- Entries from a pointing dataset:
_ _ _ _

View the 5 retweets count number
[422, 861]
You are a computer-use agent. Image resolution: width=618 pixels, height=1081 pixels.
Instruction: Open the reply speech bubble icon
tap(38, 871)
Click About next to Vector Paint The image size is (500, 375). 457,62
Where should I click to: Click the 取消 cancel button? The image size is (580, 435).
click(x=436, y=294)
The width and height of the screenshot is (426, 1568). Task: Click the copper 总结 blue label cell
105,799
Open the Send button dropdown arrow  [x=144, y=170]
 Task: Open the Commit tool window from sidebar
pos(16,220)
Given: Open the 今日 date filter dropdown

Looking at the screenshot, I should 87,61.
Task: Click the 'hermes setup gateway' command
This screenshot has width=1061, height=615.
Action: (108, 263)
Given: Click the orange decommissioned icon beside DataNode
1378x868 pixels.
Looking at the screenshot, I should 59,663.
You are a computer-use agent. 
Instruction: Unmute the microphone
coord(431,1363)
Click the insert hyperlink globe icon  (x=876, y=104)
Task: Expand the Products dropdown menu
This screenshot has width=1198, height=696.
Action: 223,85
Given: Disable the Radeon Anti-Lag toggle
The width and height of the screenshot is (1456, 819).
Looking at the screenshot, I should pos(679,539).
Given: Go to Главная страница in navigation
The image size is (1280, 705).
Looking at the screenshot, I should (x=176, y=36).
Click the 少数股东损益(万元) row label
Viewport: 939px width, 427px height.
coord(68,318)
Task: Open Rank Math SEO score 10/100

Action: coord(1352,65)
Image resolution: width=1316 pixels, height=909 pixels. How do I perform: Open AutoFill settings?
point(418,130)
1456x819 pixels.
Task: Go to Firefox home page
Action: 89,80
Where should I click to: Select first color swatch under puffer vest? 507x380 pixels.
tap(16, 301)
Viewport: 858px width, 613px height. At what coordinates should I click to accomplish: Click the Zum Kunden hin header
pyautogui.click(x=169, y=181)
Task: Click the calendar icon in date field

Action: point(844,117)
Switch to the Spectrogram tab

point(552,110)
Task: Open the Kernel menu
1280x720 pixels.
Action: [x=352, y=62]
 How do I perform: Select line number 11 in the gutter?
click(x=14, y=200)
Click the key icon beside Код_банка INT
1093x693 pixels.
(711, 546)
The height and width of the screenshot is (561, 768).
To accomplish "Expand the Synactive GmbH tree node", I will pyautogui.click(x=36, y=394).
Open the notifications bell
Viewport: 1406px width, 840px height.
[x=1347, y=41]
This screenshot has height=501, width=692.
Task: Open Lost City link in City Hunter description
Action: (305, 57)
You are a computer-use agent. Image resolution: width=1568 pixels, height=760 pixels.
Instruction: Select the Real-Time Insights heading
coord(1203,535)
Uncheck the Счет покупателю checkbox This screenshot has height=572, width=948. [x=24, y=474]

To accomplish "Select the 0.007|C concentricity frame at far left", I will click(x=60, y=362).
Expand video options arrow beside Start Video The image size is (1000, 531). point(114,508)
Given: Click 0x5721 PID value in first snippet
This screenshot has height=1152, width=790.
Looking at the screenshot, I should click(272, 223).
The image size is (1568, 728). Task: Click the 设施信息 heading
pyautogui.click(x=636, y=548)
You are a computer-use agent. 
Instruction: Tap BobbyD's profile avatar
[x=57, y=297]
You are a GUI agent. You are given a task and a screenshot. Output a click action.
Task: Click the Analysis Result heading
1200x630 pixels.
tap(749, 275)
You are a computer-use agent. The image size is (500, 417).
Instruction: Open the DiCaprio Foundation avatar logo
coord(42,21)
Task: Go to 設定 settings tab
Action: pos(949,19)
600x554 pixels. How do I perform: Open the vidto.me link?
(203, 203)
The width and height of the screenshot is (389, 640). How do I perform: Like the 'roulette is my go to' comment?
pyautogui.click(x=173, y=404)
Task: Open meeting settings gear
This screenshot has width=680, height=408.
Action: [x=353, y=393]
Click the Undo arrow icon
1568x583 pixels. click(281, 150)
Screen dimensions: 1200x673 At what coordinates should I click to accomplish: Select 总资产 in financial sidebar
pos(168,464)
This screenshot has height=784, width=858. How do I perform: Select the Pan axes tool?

_ _ _ _

- TASK DETAILS: Pull every line of the entries above and reproduce each one verbatim, in its original order.

- FINISHED TASK:
View the 5 retweets count number
[422, 861]
You are a computer-use agent. Image resolution: width=618 pixels, height=1081 pixels.
Instruction: Open the reply speech bubble icon
tap(38, 871)
Click About next to Vector Paint The image size is (500, 375). 457,62
Where should I click to: Click the 取消 cancel button? The image size is (580, 435).
click(x=436, y=294)
The width and height of the screenshot is (426, 1568). Task: Click the copper 总结 blue label cell
105,799
Open the Send button dropdown arrow  [x=144, y=170]
 Task: Open the Commit tool window from sidebar
pos(16,220)
Given: Open the 今日 date filter dropdown

Looking at the screenshot, I should 87,61.
Task: Click the 'hermes setup gateway' command
This screenshot has width=1061, height=615.
Action: (108, 263)
Given: Click the orange decommissioned icon beside DataNode
1378x868 pixels.
Looking at the screenshot, I should 59,663.
You are a computer-use agent. 
Instruction: Unmute the microphone
coord(431,1363)
Click the insert hyperlink globe icon  (x=876, y=104)
Task: Expand the Products dropdown menu
This screenshot has width=1198, height=696.
Action: 223,85
Given: Disable the Radeon Anti-Lag toggle
The width and height of the screenshot is (1456, 819).
Looking at the screenshot, I should pos(679,539).
Given: Go to Главная страница in navigation
The image size is (1280, 705).
Looking at the screenshot, I should (x=176, y=36).
Click the 少数股东损益(万元) row label
Viewport: 939px width, 427px height.
coord(68,318)
Task: Open Rank Math SEO score 10/100

Action: coord(1352,65)
Image resolution: width=1316 pixels, height=909 pixels. How do I perform: Open AutoFill settings?
point(418,130)
1456x819 pixels.
Task: Go to Firefox home page
Action: 89,80
Where should I click to: Select first color swatch under puffer vest? 507x380 pixels.
tap(16, 301)
Viewport: 858px width, 613px height. At what coordinates should I click to accomplish: Click the Zum Kunden hin header
pyautogui.click(x=169, y=181)
Task: Click the calendar icon in date field

Action: point(844,117)
Switch to the Spectrogram tab

point(552,110)
Task: Open the Kernel menu
1280x720 pixels.
Action: [x=352, y=62]
 How do I perform: Select line number 11 in the gutter?
click(x=14, y=200)
Click the key icon beside Код_банка INT
1093x693 pixels.
(711, 546)
The height and width of the screenshot is (561, 768).
To accomplish "Expand the Synactive GmbH tree node", I will pyautogui.click(x=36, y=394).
Open the notifications bell
Viewport: 1406px width, 840px height.
[x=1347, y=41]
This screenshot has height=501, width=692.
Task: Open Lost City link in City Hunter description
Action: (305, 57)
You are a computer-use agent. Image resolution: width=1568 pixels, height=760 pixels.
Instruction: Select the Real-Time Insights heading
coord(1203,535)
Uncheck the Счет покупателю checkbox This screenshot has height=572, width=948. [x=24, y=474]

To accomplish "Select the 0.007|C concentricity frame at far left", I will click(x=60, y=362).
Expand video options arrow beside Start Video The image size is (1000, 531). point(114,508)
Given: Click 0x5721 PID value in first snippet
This screenshot has height=1152, width=790.
Looking at the screenshot, I should click(272, 223).
The image size is (1568, 728). Task: Click the 设施信息 heading
pyautogui.click(x=636, y=548)
You are a computer-use agent. 
Instruction: Tap BobbyD's profile avatar
[x=57, y=297]
You are a GUI agent. You are given a task and a screenshot. Output a click action.
Task: Click the Analysis Result heading
1200x630 pixels.
tap(749, 275)
You are a computer-use agent. The image size is (500, 417).
Instruction: Open the DiCaprio Foundation avatar logo
coord(42,21)
Task: Go to 設定 settings tab
Action: pos(949,19)
600x554 pixels. How do I perform: Open the vidto.me link?
(203, 203)
The width and height of the screenshot is (389, 640). How do I perform: Like the 'roulette is my go to' comment?
pyautogui.click(x=173, y=404)
Task: Open meeting settings gear
This screenshot has width=680, height=408.
Action: [x=353, y=393]
Click the Undo arrow icon
1568x583 pixels. click(281, 150)
Screen dimensions: 1200x673 At what coordinates should I click to accomplish: Select 总资产 in financial sidebar
pos(168,464)
This screenshot has height=784, width=858. How do I perform: Select the Pan axes tool?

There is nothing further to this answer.